Sposób przygotowania:
Urodzinowy tort z czekoladowym kremem maślanym
Biszkopt: Oddzielamy białka od żółtek. Białka z dodatkiem szczypty soli ubijamy na sztywną pianę. Dodajemy cukier i miksujemy aby prawie całkowicie się rozpuścił. Dodajemy żółtka i miksujemy. Mąki, proszek do pieczenia i kakao przesiewamy dwukrotnie i partiami dodajemy do jajek delikatnie mieszając. Masę wylewamy do wysmarowanej masłem i wysypanej bułką tartą tortownicy (średnica 26 cm). Pieczemy ok 40 min w temp 180stC. Studzimy. Ciasto przekrawamy na 3 blaty. (polecam przecinać nitką, wtedy równiutko uda nam się przekroić. Poncz: Do przegotowanej wody wciskamy sok z cytryny i dosładzamy do smaku. Nie podaję proporcji bo robię na oko i próbuje czy smak mi odpowiada. Poncz ma nie być za słodki. Lekko kwaskowaty będzie idealny (ale nie za kwaśny). Krem maślany: Żółtka ucieramy z cukrem na parze. Czekoladę rozpuszczamy w kąpieli wodnej.

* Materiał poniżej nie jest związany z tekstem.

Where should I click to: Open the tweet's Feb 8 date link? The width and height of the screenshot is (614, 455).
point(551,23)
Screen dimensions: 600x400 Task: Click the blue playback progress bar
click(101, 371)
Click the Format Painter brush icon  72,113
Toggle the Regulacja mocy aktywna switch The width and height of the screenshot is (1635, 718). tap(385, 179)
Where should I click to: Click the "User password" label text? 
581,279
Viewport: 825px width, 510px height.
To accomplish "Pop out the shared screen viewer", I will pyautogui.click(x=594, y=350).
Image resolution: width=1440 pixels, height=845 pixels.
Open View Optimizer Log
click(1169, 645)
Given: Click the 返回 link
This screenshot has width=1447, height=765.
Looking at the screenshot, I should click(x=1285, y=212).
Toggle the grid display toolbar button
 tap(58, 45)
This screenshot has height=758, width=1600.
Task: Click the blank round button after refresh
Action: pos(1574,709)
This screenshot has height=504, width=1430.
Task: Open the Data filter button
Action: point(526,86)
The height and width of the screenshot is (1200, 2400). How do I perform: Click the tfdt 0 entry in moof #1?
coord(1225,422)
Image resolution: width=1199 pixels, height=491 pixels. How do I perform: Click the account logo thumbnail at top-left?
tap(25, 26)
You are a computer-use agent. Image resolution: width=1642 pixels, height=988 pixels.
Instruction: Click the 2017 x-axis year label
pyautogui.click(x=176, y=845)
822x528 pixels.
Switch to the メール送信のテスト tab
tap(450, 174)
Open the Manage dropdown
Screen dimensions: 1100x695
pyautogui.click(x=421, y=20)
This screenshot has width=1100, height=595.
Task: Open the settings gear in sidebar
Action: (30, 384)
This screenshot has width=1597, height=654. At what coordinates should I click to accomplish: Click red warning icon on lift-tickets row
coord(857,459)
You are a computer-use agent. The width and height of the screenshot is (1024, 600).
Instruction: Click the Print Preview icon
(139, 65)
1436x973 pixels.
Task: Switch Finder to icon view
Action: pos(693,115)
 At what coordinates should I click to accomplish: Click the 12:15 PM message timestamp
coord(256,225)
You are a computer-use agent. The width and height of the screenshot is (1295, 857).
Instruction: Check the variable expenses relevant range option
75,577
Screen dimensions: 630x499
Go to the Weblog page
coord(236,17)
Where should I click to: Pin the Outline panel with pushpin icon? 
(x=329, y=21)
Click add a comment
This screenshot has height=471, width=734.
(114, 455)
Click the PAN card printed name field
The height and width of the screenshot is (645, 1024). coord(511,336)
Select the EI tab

Masło ucieramy (powinno być miękkie), dodajemy zmiksowane żółtka z cukrem, miksujemy, na koniec dodajemy rozpuszczoną czekoladę i wsypujemy kakao. Miksujemy. Krem dzielimy na 3 części (2 do przełożenia i jedną do posmarowania boków i wierzchu. Jeśli będziemy zdobić kremem to należy odłożyć też trochę kremu na dekoracje) Składamy tort: Dolny blat nasączamy ponczem (polecam spryskiwacz taki jak do kwiatków :)) Nakładamy połowę dżemu, rozsmarowujemy. Smarujemy 1 część kremu. Kładziemy 2 blat, znów nasączamy, smarujemy dżemem i kładziemy krem. Górny blat nasączamy od spodniej strony i kładziemy na wierzch. Boki i wierzch tortu pokrywamy kremem. Dowolnie dekorujemy. Ja tort udekorowałam masą cukrową, niestety przepisu nie podam gdyż wg mnie nie jest on idealny, następnym razem zrobię z innych proporcji gdyż masa nie do końca była taka jak powinna. Masę barwiłam barwnikami spożywczymi w proszku. Oczywiście tort był z UKIm, którego uwielbia moje dziecko. Sama dekoracja jest czasochłonna ale widząc radość mojego dziecka wiem że było warto :)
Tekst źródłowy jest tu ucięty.